Романтическая традиция использования мифологического материала, отступив во второй половине XIX века перед реалистическим и натуралистическим течениями, вновь возрождается на рубеже веков. По замечанию Мелетинского, ремифологизация культуры была связана с проявлением кризиса буржуазной цивилизации, и проходила на трагически-кризисной основе. В литературе новое мифологическое мироощущение ярче всего выразилось в произведениях символистов (например, в пьесах Г.Ибсена, М.Метерлинка)10.

В конце 20-х – начале 30-х гг. мифологизм начала века сменяется неомифологизмом (Ж.Кокто, Т.Элиот, Т.Манн, Д.Джойс и др.). Неомифологизм опирался на понимание мифа, как внеисторической и внесоциальной модели развития человечества. Писателям этого времени миф давал возможность выйти за рамки социально-исторических реалий конкретной эпохи и раздвинуть содержание своего творчества до общечеловеческих масштабов. Другим катализатором становление неомифологизма было возникновение тоталитарных и авторитарных режимов в ряде государств. Гуманистическая трактовка мифа литературой противопоставлялась попыткам поставить мифологические архетипы на службу идеям тоталитаризма и фашизма11.

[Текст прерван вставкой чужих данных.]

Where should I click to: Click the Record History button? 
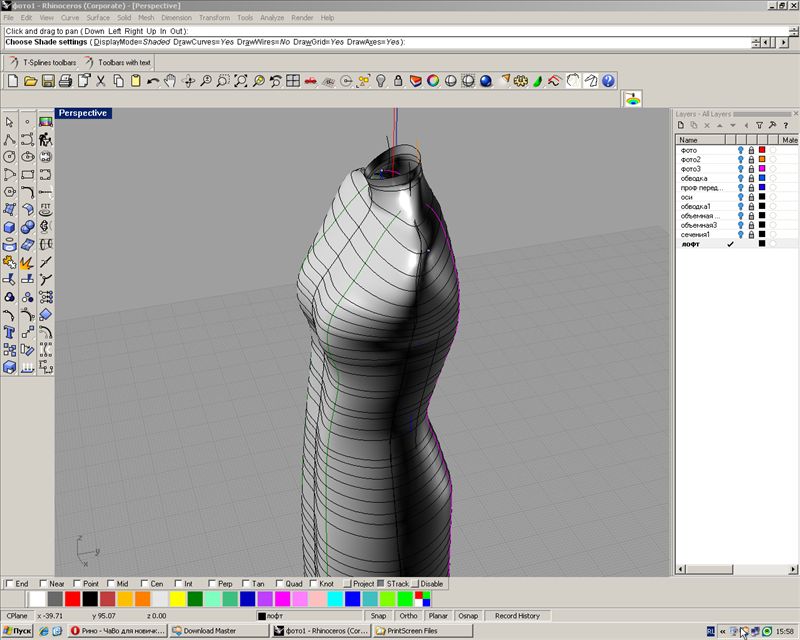517,616
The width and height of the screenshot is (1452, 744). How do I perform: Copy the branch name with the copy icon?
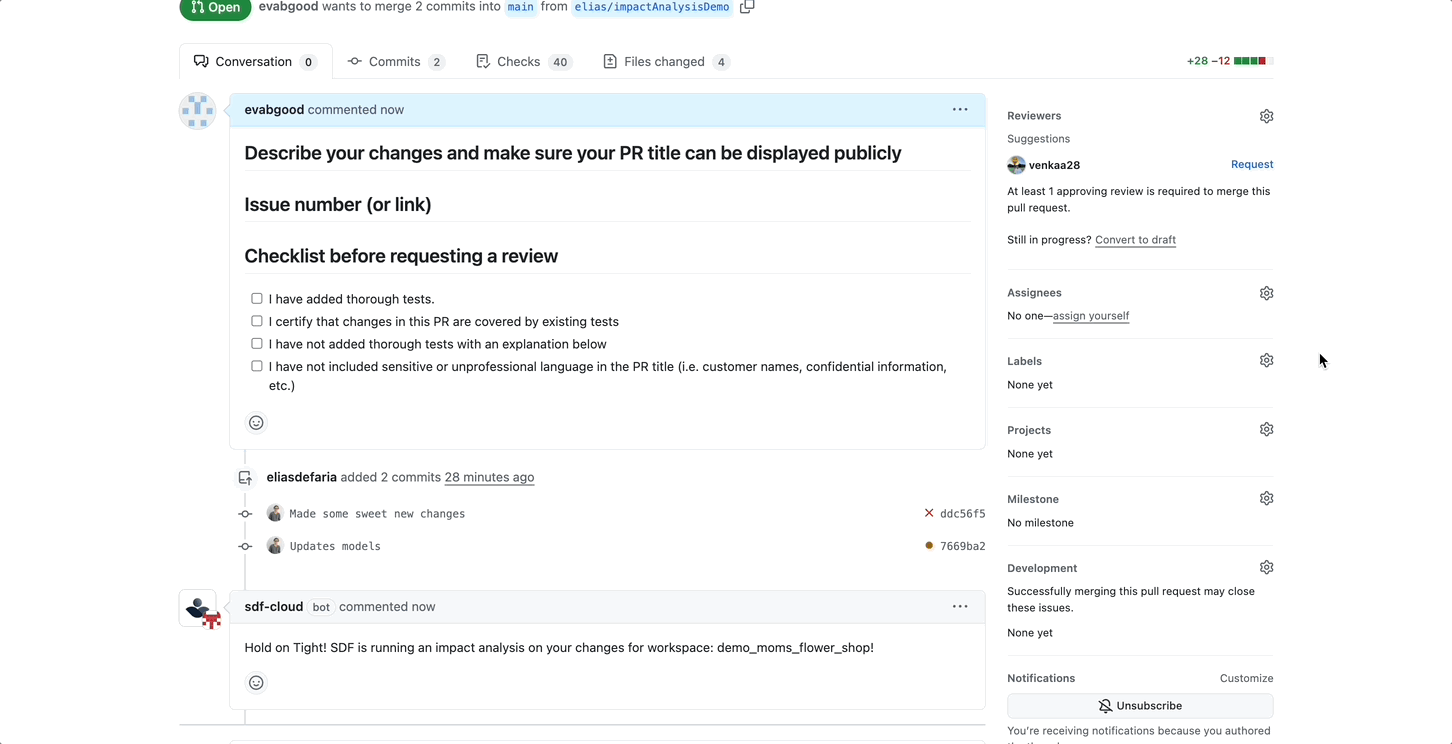pos(747,7)
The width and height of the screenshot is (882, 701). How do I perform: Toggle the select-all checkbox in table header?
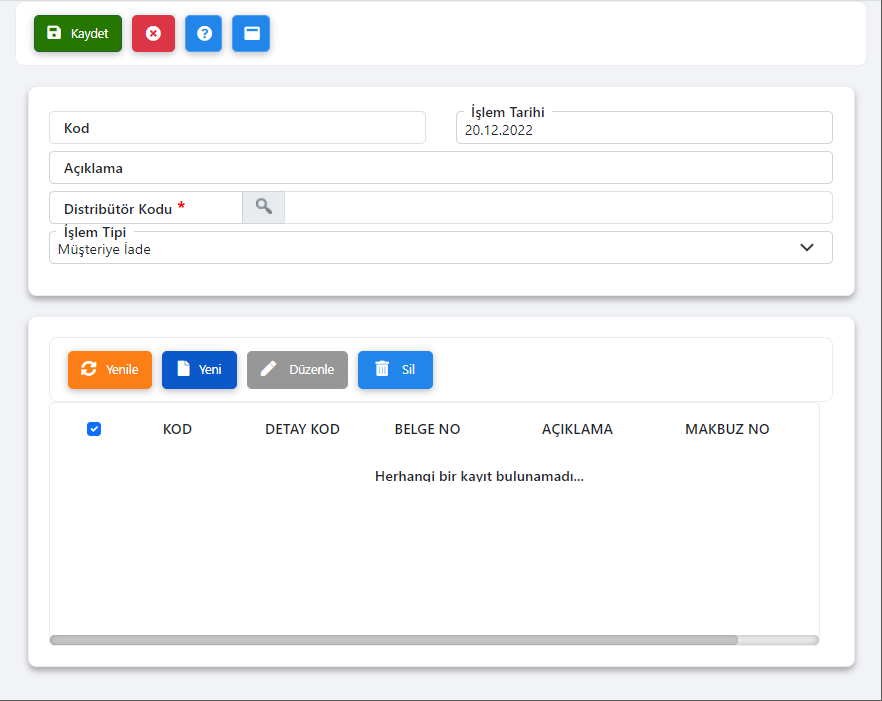(x=94, y=429)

Отечественная литература обратилась к изображению столкновения реального и фантастического мира в эпоху романтизма (наиболее значительные произведения – «Пиковая дама» и «Медный всадник» А.С.Пушкина, петербургские повести Н.В.Гоголя, «Двойник» Ф.М.Достоевского), в рамках темы города. В произведениях писателей-романтиков демонологические образы возникали в момент высшего напряжения душевных сил героев, и поэтому могли быть истолкованы и материалистически – как видения их больного воображения.

Иной подход к включению фантастических образов в художественную ткань повествования дал во второй половине XIX века В.Е.Салтыков-Щедрин. Для Щедрина фантастика – не предмет специального изображения, а либо инструмент, позволяющий вскрыть уродства и противоречия окружающей действительности (сказки), либо гипербола, концентрирующая в себе эти уродливые черты (образы «Истории одного города»).

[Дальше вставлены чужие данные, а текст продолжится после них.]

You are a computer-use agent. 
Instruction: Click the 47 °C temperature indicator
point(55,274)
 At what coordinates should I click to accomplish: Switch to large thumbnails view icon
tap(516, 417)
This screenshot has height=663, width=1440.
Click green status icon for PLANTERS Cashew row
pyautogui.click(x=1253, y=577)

В начале XX века своеобразная романтический подход к мифологическому материалу переживает своеобразную реставрацию в практике русского символизма (В.Брюсов, А.Белый, Л.Андреев, А.Блок). Воспринимая характерное для романтиков ощущения трагических противоречий, тотального неблагополучия действительности как платформы для возникновения демонологических образов, символисты усиливают мистические мотивы, насыщают свои произведения апокалиптическими предчувствиями. У Белого («Серебряный голубь», «Петербург») и Андреева («Жизнь человека», «Царь Голод») мифологические архетипы перерастают в гротескные маски, предвещая практику экспрессионизма.

Таким образом, рассмотрев вопрос о мифологических и демонологических образах в литературе, можно сделать вывод о том, что на момент появления булгаковского романа, мировая литература имела многовековой опыт использования материала мифологии в художественном творчестве, накопленный в рамках различных традиций и основанный на различном понимании сущности мифа.